--- begin ---

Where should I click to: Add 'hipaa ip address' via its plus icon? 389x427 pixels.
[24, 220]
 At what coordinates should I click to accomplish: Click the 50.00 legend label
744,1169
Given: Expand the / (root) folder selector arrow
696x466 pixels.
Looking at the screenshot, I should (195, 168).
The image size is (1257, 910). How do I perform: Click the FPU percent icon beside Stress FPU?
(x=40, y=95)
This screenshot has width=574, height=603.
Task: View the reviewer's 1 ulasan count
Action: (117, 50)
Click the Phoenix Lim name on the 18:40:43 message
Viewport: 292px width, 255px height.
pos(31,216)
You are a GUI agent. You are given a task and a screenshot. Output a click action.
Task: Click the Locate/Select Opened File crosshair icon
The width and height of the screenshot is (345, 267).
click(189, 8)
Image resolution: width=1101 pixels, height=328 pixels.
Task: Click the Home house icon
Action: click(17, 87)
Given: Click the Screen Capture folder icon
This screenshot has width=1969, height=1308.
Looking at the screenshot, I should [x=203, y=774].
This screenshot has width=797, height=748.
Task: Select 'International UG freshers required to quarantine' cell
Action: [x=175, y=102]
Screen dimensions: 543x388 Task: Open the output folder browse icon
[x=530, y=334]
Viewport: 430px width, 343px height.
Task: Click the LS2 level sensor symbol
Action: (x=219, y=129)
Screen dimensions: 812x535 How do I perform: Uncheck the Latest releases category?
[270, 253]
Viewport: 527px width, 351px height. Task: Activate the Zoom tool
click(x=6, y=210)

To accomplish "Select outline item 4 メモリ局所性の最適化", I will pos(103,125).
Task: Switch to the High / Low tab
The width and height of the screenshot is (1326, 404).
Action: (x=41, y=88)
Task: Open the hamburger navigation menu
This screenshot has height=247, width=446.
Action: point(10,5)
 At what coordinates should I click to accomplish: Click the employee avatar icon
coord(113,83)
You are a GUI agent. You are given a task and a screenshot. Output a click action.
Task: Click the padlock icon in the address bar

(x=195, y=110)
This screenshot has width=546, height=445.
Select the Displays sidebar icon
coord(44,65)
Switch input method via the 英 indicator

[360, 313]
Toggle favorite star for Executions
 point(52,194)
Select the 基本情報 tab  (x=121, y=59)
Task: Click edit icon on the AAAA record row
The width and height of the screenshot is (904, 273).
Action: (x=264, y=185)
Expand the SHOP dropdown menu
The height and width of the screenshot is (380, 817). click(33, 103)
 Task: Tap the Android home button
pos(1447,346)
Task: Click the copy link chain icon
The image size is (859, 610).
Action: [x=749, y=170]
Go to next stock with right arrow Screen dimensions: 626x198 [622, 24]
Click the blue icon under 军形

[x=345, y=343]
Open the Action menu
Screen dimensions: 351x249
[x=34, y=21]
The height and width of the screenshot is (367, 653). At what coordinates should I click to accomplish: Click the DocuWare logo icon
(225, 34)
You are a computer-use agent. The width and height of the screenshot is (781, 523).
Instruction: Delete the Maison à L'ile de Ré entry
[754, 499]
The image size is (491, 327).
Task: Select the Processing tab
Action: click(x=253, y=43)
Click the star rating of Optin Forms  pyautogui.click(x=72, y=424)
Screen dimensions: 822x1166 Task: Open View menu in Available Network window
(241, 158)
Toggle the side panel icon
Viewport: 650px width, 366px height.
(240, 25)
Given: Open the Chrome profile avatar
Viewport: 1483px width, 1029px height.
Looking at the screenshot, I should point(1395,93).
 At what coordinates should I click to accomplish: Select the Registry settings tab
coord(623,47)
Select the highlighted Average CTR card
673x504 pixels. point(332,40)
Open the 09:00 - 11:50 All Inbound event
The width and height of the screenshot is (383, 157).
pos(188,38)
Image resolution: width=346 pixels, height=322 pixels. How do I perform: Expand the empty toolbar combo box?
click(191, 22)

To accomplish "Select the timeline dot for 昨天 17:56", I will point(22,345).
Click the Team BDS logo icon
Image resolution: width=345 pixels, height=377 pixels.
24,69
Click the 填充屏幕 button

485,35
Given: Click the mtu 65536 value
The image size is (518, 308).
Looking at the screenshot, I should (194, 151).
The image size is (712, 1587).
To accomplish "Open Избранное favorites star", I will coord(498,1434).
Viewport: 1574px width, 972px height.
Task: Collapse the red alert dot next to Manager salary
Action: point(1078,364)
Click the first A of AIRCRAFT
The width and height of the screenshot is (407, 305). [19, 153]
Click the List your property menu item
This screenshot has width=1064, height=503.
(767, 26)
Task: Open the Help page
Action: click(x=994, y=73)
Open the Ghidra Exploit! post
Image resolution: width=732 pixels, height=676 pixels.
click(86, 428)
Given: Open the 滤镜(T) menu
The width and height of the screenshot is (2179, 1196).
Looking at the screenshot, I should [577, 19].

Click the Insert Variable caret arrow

--- end ---

◆ WHAT TO DO
Reproduce all of the rows above word for word, with no changes.

◆ EXPECTED OUTPUT
Where should I click to: Add 'hipaa ip address' via its plus icon? 389x427 pixels.
[24, 220]
 At what coordinates should I click to accomplish: Click the 50.00 legend label
744,1169
Given: Expand the / (root) folder selector arrow
696x466 pixels.
Looking at the screenshot, I should (195, 168).
The image size is (1257, 910). How do I perform: Click the FPU percent icon beside Stress FPU?
(x=40, y=95)
This screenshot has width=574, height=603.
Task: View the reviewer's 1 ulasan count
Action: (117, 50)
Click the Phoenix Lim name on the 18:40:43 message
Viewport: 292px width, 255px height.
pos(31,216)
You are a GUI agent. You are given a task and a screenshot. Output a click action.
Task: Click the Locate/Select Opened File crosshair icon
The width and height of the screenshot is (345, 267).
click(189, 8)
Image resolution: width=1101 pixels, height=328 pixels.
Task: Click the Home house icon
Action: click(17, 87)
Given: Click the Screen Capture folder icon
This screenshot has width=1969, height=1308.
Looking at the screenshot, I should [x=203, y=774].
This screenshot has width=797, height=748.
Task: Select 'International UG freshers required to quarantine' cell
Action: [x=175, y=102]
Screen dimensions: 543x388 Task: Open the output folder browse icon
[x=530, y=334]
Viewport: 430px width, 343px height.
Task: Click the LS2 level sensor symbol
Action: (x=219, y=129)
Screen dimensions: 812x535 How do I perform: Uncheck the Latest releases category?
[270, 253]
Viewport: 527px width, 351px height. Task: Activate the Zoom tool
click(x=6, y=210)

To accomplish "Select outline item 4 メモリ局所性の最適化", I will pos(103,125).
Task: Switch to the High / Low tab
The width and height of the screenshot is (1326, 404).
Action: (x=41, y=88)
Task: Open the hamburger navigation menu
This screenshot has height=247, width=446.
Action: point(10,5)
 At what coordinates should I click to accomplish: Click the employee avatar icon
coord(113,83)
You are a GUI agent. You are given a task and a screenshot. Output a click action.
Task: Click the padlock icon in the address bar

(x=195, y=110)
This screenshot has width=546, height=445.
Select the Displays sidebar icon
coord(44,65)
Switch input method via the 英 indicator

[360, 313]
Toggle favorite star for Executions
 point(52,194)
Select the 基本情報 tab  (x=121, y=59)
Task: Click edit icon on the AAAA record row
The width and height of the screenshot is (904, 273).
Action: (x=264, y=185)
Expand the SHOP dropdown menu
The height and width of the screenshot is (380, 817). click(33, 103)
 Task: Tap the Android home button
pos(1447,346)
Task: Click the copy link chain icon
The image size is (859, 610).
Action: [x=749, y=170]
Go to next stock with right arrow Screen dimensions: 626x198 [622, 24]
Click the blue icon under 军形

[x=345, y=343]
Open the Action menu
Screen dimensions: 351x249
[x=34, y=21]
The height and width of the screenshot is (367, 653). At what coordinates should I click to accomplish: Click the DocuWare logo icon
(225, 34)
You are a computer-use agent. The width and height of the screenshot is (781, 523).
Instruction: Delete the Maison à L'ile de Ré entry
[754, 499]
The image size is (491, 327).
Task: Select the Processing tab
Action: click(x=253, y=43)
Click the star rating of Optin Forms  pyautogui.click(x=72, y=424)
Screen dimensions: 822x1166 Task: Open View menu in Available Network window
(241, 158)
Toggle the side panel icon
Viewport: 650px width, 366px height.
(240, 25)
Given: Open the Chrome profile avatar
Viewport: 1483px width, 1029px height.
Looking at the screenshot, I should point(1395,93).
 At what coordinates should I click to accomplish: Select the Registry settings tab
coord(623,47)
Select the highlighted Average CTR card
673x504 pixels. point(332,40)
Open the 09:00 - 11:50 All Inbound event
The width and height of the screenshot is (383, 157).
pos(188,38)
Image resolution: width=346 pixels, height=322 pixels. How do I perform: Expand the empty toolbar combo box?
click(191, 22)

To accomplish "Select the timeline dot for 昨天 17:56", I will point(22,345).
Click the Team BDS logo icon
Image resolution: width=345 pixels, height=377 pixels.
24,69
Click the 填充屏幕 button

485,35
Given: Click the mtu 65536 value
The image size is (518, 308).
Looking at the screenshot, I should (194, 151).
The image size is (712, 1587).
To accomplish "Open Избранное favorites star", I will coord(498,1434).
Viewport: 1574px width, 972px height.
Task: Collapse the red alert dot next to Manager salary
Action: point(1078,364)
Click the first A of AIRCRAFT
The width and height of the screenshot is (407, 305). [19, 153]
Click the List your property menu item
This screenshot has width=1064, height=503.
(767, 26)
Task: Open the Help page
Action: click(x=994, y=73)
Open the Ghidra Exploit! post
Image resolution: width=732 pixels, height=676 pixels.
click(86, 428)
Given: Open the 滤镜(T) menu
The width and height of the screenshot is (2179, 1196).
Looking at the screenshot, I should [577, 19].

Click the Insert Variable caret arrow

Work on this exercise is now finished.